Каждое утро, просматривая газеты, Гильом приходил в ярость. Несмотря на свое презренье к Санье, он все же покупал «Голос народа», как будто его притягивала вся эта грязь, и всякий раз выходил из себя, содрогался от негодования. Впрочем, и остальные газеты, даже обычно столь выдержанный «Глобус», давали совершенно непроверенные сведения и, разглагольствуя в более чем умеренном тоне, приходили к самым несправедливым, прямо-таки возмутительным выводам. Казалось, пресса задалась целью очернить Сальва, дабы в его лице опорочить анархизм. Вся его жизнь оказывалась цепью преступлений: брошенный родителями, в десять лет он уже шатается по улицам и становится воришкой; потом он — плохой солдат, подвергшийся наказанию в полку за нарушение дисциплины; никуда не годный рабочий, которого выгоняют с заводов, куда он вносит смуту своей агитацией; далее — эмигрант, занимающийся самыми гнусными авантюрами в Америке, где ему приписывались всевозможные преступления, оставшиеся нераскрытыми. Вдобавок он человек глубоко безнравственный: вернувшись во Францию, он вступает в незаконную связь со своей свояченицей, заменявшей мать брошенной им дочке, и сожительствует с ней на глазах у ребенка. Все это преподносилось в невероятно преувеличенном виде, обнажались язвы, но не говорилось ни слова о причинах, их породивших, о среде, которая способствовала развитию болезни. Такая бесчеловечность и несправедливость до глубины души возмущала Гильома, который хорошо знал Сальва — человека с нежным сердцем, своего рода мистика, страстно верившего в утопию, беспомощного в жизни, задавленного и доведенного до такого отчаяния неизбывной нуждой, что он возмечтал о новом золотом веке после разрушения старого мира.

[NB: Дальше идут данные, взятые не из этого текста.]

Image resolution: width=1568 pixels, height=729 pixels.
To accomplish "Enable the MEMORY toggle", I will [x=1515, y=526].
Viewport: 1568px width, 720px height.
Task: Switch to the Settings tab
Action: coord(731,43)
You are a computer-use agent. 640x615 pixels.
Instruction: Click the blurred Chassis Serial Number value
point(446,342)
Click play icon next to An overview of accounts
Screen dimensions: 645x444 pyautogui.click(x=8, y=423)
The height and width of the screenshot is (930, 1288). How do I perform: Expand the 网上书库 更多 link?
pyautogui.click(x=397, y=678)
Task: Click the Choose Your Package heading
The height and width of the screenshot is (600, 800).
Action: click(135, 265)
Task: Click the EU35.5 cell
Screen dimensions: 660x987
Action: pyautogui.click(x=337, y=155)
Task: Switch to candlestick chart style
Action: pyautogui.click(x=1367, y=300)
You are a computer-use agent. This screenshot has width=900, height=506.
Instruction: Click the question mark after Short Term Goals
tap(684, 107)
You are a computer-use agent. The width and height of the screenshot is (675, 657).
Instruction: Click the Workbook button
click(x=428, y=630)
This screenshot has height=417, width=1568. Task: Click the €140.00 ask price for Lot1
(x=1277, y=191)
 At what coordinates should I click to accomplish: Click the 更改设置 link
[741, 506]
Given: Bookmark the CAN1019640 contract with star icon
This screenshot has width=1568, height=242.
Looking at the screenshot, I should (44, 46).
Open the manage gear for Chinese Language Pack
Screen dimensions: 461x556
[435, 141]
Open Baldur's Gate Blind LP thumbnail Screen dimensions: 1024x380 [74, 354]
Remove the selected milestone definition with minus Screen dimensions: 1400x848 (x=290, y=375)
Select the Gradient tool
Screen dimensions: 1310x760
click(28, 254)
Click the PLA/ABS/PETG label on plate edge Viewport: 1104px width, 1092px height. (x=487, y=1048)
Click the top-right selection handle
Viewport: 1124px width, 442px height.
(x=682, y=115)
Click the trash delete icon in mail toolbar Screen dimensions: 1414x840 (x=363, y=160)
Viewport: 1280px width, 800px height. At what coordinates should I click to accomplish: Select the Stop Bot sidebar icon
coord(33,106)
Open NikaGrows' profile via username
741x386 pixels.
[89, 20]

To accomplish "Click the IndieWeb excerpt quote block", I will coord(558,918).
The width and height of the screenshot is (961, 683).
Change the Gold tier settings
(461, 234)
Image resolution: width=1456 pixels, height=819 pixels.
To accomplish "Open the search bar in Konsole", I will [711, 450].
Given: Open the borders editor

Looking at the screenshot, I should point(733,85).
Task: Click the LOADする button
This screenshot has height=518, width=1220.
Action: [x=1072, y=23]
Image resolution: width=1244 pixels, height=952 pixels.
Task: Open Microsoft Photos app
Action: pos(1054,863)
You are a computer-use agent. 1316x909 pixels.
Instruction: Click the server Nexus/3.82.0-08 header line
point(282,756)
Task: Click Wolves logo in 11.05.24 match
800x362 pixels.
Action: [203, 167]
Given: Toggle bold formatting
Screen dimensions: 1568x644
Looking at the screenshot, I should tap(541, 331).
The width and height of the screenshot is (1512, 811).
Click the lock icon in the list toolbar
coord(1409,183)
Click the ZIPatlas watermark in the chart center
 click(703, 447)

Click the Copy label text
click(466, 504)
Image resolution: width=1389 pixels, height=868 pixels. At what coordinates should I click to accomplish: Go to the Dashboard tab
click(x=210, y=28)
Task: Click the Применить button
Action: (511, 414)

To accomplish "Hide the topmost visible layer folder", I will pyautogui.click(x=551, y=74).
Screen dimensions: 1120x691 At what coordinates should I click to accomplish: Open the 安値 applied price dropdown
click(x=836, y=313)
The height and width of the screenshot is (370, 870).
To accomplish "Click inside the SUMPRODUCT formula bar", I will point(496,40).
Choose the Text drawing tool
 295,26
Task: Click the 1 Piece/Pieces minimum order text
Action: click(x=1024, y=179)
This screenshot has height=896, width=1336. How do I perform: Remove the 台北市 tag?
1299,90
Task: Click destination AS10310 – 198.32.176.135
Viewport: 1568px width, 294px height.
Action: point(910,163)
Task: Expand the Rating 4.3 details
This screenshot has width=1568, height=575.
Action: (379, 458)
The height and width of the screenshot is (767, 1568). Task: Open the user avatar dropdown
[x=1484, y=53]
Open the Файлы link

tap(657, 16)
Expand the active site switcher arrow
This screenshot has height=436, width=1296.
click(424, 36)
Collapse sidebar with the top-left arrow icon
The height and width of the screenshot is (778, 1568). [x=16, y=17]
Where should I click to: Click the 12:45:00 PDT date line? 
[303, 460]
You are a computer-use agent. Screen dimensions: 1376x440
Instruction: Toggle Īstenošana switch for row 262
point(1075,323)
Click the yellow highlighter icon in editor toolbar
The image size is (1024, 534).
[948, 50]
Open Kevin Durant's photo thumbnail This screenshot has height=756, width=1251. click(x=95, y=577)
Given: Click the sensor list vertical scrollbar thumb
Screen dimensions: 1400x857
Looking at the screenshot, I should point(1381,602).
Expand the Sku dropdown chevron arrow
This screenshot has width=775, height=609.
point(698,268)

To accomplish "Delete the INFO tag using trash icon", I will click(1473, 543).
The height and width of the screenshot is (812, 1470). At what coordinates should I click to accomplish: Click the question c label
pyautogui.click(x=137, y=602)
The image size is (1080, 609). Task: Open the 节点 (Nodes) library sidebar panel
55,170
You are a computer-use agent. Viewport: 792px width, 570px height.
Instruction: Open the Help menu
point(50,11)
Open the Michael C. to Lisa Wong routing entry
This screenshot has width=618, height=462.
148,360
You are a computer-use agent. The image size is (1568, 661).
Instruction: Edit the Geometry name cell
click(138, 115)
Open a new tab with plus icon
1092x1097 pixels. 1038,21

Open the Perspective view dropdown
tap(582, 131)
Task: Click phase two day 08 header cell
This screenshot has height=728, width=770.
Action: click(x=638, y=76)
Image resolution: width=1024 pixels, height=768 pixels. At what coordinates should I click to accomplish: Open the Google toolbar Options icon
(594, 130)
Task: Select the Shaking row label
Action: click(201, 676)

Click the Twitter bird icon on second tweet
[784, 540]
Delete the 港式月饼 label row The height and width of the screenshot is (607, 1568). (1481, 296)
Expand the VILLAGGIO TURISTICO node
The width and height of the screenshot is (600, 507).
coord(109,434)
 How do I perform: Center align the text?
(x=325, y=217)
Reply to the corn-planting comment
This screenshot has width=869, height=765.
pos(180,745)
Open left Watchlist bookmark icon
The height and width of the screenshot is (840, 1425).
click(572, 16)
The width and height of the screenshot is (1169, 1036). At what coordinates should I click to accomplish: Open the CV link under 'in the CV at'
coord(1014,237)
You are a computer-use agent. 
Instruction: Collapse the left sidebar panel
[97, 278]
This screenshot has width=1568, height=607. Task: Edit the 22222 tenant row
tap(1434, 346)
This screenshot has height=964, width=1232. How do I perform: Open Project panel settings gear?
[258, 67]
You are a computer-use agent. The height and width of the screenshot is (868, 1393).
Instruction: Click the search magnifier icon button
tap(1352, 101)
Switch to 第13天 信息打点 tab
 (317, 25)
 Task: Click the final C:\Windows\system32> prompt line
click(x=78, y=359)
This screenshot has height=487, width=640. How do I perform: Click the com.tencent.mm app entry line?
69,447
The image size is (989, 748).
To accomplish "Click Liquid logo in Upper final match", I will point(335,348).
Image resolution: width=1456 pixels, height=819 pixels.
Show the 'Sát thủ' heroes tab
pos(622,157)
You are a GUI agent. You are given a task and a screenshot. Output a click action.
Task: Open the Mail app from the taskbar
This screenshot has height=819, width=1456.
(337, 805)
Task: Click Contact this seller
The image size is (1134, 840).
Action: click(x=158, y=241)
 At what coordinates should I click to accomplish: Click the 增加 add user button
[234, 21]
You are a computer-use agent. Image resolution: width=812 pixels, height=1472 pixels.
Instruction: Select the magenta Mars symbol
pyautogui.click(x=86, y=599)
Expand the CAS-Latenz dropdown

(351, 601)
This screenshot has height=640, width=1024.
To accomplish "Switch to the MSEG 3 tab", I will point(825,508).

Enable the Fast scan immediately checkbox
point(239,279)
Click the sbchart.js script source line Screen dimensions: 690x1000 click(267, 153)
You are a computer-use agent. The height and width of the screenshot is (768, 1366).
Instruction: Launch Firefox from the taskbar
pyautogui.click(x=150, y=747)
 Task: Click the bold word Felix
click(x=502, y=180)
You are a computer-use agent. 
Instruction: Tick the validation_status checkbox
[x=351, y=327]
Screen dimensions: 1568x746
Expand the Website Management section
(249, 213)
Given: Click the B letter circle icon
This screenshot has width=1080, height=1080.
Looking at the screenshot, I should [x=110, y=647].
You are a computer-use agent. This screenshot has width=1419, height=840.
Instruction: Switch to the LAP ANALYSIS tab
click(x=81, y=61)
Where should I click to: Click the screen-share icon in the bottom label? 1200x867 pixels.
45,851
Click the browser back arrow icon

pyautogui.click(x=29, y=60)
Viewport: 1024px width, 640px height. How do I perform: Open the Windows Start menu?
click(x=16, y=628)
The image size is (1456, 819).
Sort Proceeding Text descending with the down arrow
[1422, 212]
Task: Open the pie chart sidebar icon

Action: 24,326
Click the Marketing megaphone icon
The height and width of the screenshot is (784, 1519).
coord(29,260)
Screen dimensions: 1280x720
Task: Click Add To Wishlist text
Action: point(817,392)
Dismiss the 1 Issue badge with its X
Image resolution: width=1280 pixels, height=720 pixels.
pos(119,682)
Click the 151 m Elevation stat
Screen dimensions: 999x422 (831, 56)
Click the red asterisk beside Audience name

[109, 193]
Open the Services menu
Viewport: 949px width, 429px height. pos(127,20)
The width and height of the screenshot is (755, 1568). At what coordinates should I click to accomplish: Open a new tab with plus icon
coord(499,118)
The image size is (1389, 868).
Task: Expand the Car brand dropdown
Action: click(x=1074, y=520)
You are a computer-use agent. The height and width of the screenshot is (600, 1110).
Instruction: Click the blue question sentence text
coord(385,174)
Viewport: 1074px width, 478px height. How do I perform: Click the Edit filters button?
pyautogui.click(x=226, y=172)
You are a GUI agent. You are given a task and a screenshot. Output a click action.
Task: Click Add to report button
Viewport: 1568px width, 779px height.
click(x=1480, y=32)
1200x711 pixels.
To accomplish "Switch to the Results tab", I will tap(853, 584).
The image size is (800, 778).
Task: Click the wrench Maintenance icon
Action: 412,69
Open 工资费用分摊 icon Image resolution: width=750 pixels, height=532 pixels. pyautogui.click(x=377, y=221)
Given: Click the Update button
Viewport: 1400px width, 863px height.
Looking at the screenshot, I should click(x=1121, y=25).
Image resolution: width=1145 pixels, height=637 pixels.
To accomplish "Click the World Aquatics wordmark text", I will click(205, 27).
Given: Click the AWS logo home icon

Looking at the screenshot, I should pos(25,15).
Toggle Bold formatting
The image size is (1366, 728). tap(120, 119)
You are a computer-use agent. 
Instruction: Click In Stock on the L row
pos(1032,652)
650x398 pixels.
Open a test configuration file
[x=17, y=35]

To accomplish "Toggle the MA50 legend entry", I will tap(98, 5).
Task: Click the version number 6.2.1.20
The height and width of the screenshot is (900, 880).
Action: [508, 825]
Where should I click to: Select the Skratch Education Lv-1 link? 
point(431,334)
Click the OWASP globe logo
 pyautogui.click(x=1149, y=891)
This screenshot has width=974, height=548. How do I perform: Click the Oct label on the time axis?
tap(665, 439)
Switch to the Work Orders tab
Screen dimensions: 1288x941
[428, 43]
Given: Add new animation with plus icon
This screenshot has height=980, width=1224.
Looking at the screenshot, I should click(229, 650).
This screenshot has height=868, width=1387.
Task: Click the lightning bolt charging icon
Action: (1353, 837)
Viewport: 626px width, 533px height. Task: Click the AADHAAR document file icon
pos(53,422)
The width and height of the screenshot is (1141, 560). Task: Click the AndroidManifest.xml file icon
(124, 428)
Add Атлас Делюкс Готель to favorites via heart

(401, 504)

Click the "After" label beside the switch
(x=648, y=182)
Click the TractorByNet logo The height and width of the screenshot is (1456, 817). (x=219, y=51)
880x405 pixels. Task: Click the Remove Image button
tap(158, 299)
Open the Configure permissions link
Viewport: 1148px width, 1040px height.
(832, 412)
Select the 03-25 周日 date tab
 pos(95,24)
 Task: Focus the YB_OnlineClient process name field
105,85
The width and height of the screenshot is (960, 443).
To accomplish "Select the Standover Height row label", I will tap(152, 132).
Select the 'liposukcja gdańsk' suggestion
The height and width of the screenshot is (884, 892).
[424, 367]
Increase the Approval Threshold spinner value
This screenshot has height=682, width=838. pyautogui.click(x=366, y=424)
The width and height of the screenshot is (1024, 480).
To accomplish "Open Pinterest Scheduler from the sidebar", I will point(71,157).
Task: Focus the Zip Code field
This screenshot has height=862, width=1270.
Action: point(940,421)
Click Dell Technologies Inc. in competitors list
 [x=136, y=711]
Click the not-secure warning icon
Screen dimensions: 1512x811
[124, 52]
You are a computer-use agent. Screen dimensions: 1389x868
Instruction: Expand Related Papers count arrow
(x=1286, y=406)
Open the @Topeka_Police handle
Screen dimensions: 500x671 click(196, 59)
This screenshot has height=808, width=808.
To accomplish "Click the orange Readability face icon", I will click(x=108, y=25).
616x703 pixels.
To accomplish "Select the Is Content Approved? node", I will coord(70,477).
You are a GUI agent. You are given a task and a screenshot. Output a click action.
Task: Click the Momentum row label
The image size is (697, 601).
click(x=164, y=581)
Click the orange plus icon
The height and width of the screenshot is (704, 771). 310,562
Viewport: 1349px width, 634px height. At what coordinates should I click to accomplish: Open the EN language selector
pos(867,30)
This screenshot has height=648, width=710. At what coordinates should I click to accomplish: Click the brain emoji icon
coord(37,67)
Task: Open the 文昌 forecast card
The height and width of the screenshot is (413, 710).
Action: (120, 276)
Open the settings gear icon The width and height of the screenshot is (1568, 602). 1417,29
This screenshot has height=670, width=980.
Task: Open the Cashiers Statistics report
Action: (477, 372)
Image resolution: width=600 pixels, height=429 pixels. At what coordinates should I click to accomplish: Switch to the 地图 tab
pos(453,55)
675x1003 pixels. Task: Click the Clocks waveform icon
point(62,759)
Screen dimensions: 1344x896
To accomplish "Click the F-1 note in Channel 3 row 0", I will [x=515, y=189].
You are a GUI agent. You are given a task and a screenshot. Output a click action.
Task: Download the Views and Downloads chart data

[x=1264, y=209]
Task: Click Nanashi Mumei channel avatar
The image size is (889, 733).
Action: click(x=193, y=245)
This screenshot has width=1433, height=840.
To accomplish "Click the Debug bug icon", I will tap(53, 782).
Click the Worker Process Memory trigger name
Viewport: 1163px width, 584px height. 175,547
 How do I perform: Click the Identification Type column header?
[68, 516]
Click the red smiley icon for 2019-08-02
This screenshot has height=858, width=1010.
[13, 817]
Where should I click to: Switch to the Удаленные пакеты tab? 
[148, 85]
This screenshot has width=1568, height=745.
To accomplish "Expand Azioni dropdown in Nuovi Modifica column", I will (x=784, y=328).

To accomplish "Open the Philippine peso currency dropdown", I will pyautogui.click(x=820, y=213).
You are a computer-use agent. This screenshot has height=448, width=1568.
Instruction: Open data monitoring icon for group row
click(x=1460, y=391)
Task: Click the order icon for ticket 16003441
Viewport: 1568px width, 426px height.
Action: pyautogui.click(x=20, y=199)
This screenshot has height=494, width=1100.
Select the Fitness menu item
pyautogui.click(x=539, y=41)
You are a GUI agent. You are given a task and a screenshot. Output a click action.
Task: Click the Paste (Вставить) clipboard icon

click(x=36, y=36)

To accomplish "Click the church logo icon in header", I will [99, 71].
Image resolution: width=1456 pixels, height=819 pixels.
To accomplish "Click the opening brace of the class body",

К несчастью, все складывалось против Сальва, так как он сидел в одиночной камере и оказался во власти честолюбивого и светского Амадье. Том а сообщил Гильому, что никто из прежних товарищей обвиняемого по заводу Грандидье не окажет ему поддержки. Завод только что начал процветать благодаря производству велосипедов, и с каждым днем дела его шли все лучше и лучше. Говорили, что как только будет создан маленький двигатель, над которым работает Том а , Грандидье приступит к массовому выпуску автомобилей. Добившись наконец успеха после долголетних неудач, он решил быть осмотрительным, стал проявлять строгость и рассчитал несколько рабочих, причастных к анархизму, не желая, чтобы дело злополучного Сальва, когда-то работавшего у него, бросило тень на его предприятие. И если он оставил шурина Сальва, Туссена, и его сына Шарля, заподозренного в сочувствии обвиняемому, то лишь потому, что они проработали уже двадцать лет у него на заводе. Их нельзя было выбросить на улицу. Туссен, который только что оправился после болезни, решил, в случае если его вызовут на допрос по делу шурина, давать о нем лишь показания личного характера и сообщить все, что ему было известно о семейной жизни Сальва, женатого на его сестре.